» WORK INSTRUCTIONS
a: Retype the stretch from "The solution I" through "private TestMarkerVisitor(IReadOnlyList<SyntaxComment> comments)" in the thread on attaching comments to AST nodes.
b: Using the thread on attaching comments to AST nodes, answer yes or no to each statement and quote the words that decide it: (i) In the actual result, the comments are kept. (ii) adams85 names Jint as the library's main consumer. (iii) CharlieEriksen thinks comment handling should be a first-class citizen in the public API.
c: Carry on the thread on attaching comments to AST nodes from its last line.

» PASSAGE

---*---

Attach leading and trailing comments to AST nodes

KvanTTT commented 6 years ago

Input

Parse the following code:

// leading
a // trailing

with turned on Comment = true option in ParserOptions:

var program = parser.ParseProgram(source, new ParserOptions(source) { Comment = true; });

After that, serialize the result AST with JsonConvert.

Expected

Leading and trailing should be attached to AST nodes. Check it on Esprima.org.

{
    "type": "Program",
    "body": [
        {
            "type": "ExpressionStatement",
            "expression": {
                "type": "Identifier",
                "name": "a",
                "trailingComments": [
                    {
                        "type": "Line",
                        "value": " trailing",
                        "range": [
                            13,
                            24
                        ]
                    }
                ]
            },
            "leadingComments": [
                {
                    "type": "Line",
                    "value": " leading",
                    "range": [
                        0,
                        10
                    ]
                }
            ]
        }
    ],
    "sourceType": "script"
}

Actual

Comments are completely skipped.

{
  "Type": "Program",
  "Body": [
    {
      "Type": "ExpressionStatement",
      "Expression": {
        "Type": "Identifier",
        "Name": "a",
        "Loc": {}
      },
      "Loc": {}
    }
  ],
  "SourceType": "script",
  "Loc": {}
}

adams85 commented 2 years ago

A few thoughts for those who would make an attempt on implementing this: now there's everything in place to port CommentHandler from Esprima JS. But be aware that it'll be capable of an approximation at best. There's no way to precisely represent comments in the current AST model because it's simply not detailed enough: adding LeadingComments/TrailingComments to AST nodes is not enough to describe pieces of syntax like: async /*some comment*/ function f() { ... }. To handle such cases, AST nodes should also include tokens as child nodes. (I suggest checking out how the problem is solved in Roslyn.)

However, it's unlikely that proper comment handling will ever be possible in this lib because its main consumer is Jint, which wouldn't want to pay the price of a more detailed AST model. The best we can have is what CommentHandler does but it will be a half-assed solution. Which, of course, still could be useful in some use cases.

CharlieEriksen commented 2 years ago

I worked on this problem last week and concluded that this is fools' errand most likely, and shouldn't be a first-class citizen in the public API.

Consider a system where you want to tag javascript code, and have these markings show up in the AST. Here's the code with markings:

true; 
/* mark */ 
var /* mark */ x = /* mark */ "test"; /* mark */

The solution I came up with was:

public class TestMarkerVisitor : AstVisitor
{
    public static object Comment = "Comment";
    private readonly List<SyntaxComment> _comments;

    private TestMarkerVisitor(IReadOnlyList<SyntaxComment> comments)
    {
        _comments = comments;
    }

    public static void Parse(Node node, IReadOnlyList<SyntaxComment> comments)
    {
        if (comments.Count == 0) return;
        var visitor = new TestMarkerVisitor(comments);
        visitor.Visit(node);
    }

    private Node? previousNode = null;

    public override object? Visit(Node node)

---*---

» PROVIDED MATERIAL

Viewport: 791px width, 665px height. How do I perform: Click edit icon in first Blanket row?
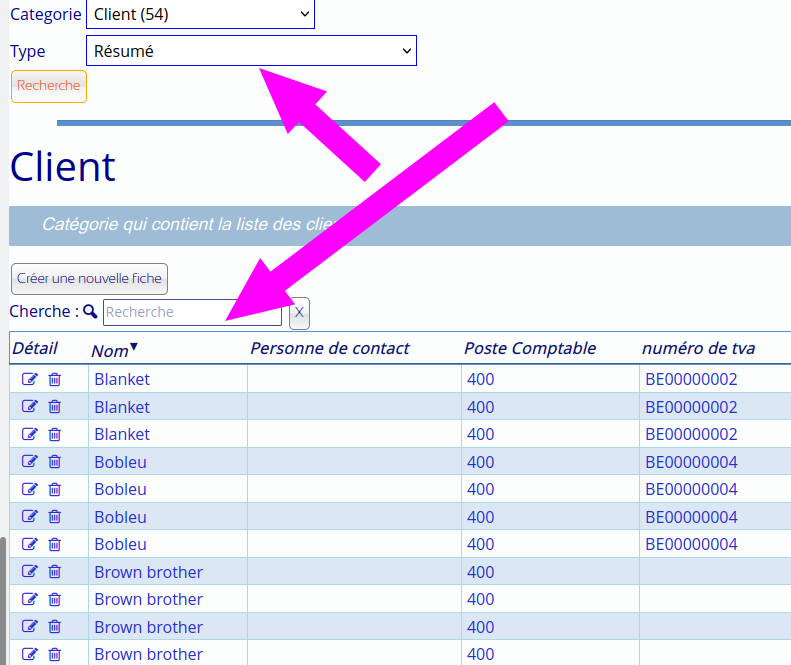pyautogui.click(x=29, y=379)
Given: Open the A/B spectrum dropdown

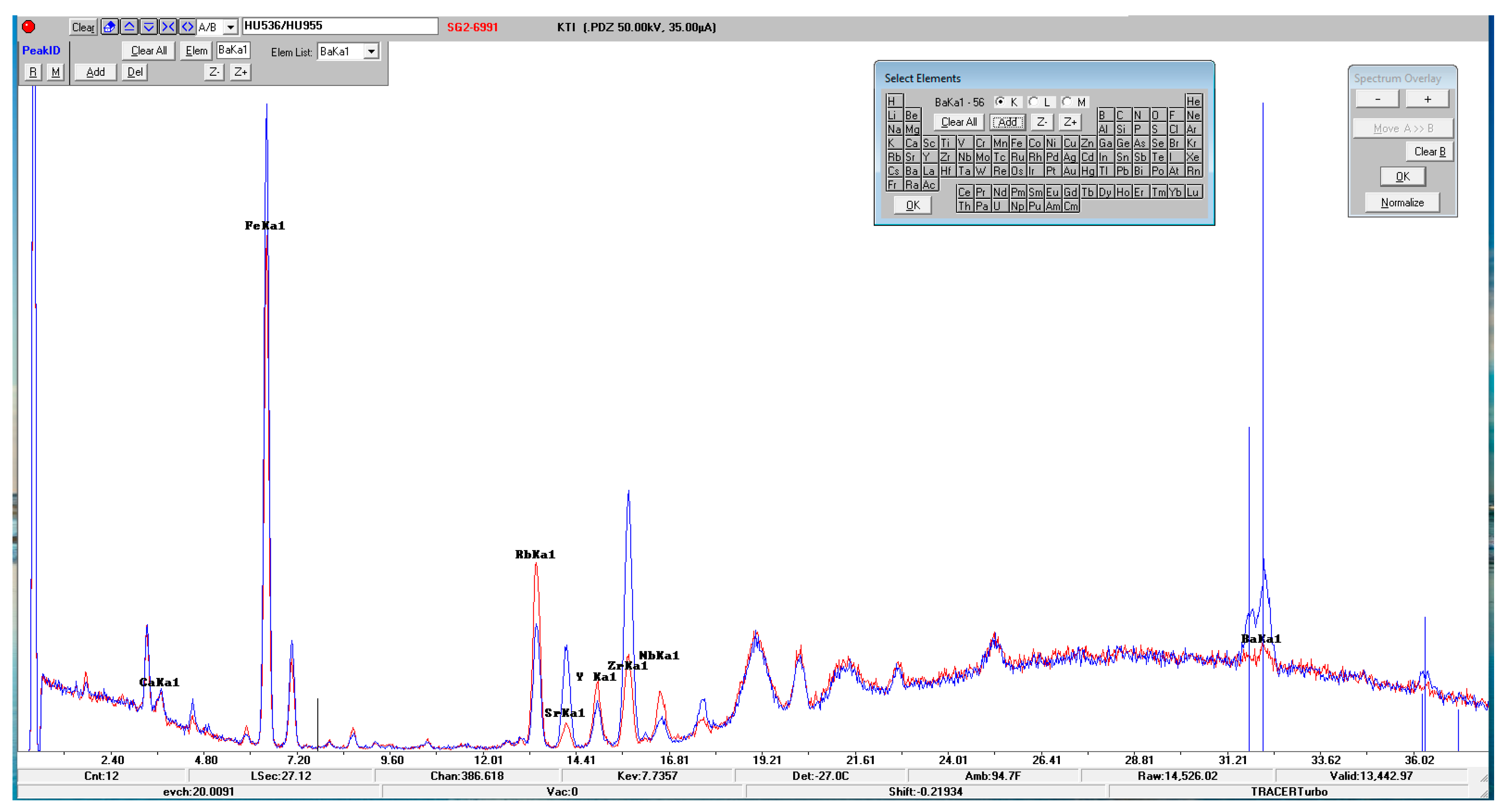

---*---

» OUTPUTS BY TASK
a:
The solution I came up with was:

public class TestMarkerVisitor : AstVisitor
{
    public static object Comment = "Comment";
    private readonly List<SyntaxComment> _comments;

    private TestMarkerVisitor(IReadOnlyList<SyntaxComment> comments)

b:
(i) No: "Comments are completely skipped."
(ii) Yes: "its main consumer is Jint"
(iii) No: "shouldn't be a first-class citizen in the public API."

c:
    {
        // Check if we went past the start
        if (previousNode != null)
        {
           var commentsMatching = _comments.Where(currentComment => 
               currentComment.Location.Start.Compare(previousNode.Location.End) >= 0 // Previous node ends before the comment
            && currentComment.Location.End.Compare(node.Location.Start) <= 0        // Next node starts after the end of the comment
               ).ToList();
           if (commentsMatching.Count > 0)
           {
               node.SetAdditionalData(Comment, commentsMatching);
               _comments.RemoveAll(x=> commentsMatching.Contains(x));
           }

        }
        previousNode = node;
        return base.Visit(node);
    }

}

But I really don't think this is a great solution either. And esprima doesn't produce the correct result IMO: Example.

It makes the following mistakes, IMO:

mark1 is attached as trailing to the true literal. That makes no sense. In this case, that makes it more of a statement in the tree to me.
mark1 is also attached as leading to the VariableDeclaration. This is more correct in my opinion.
mark2 is attached as leading to the VariableDeclaration. It should be leading to the Identifier

I kinda think it's a can of worms and super use-case-dependent.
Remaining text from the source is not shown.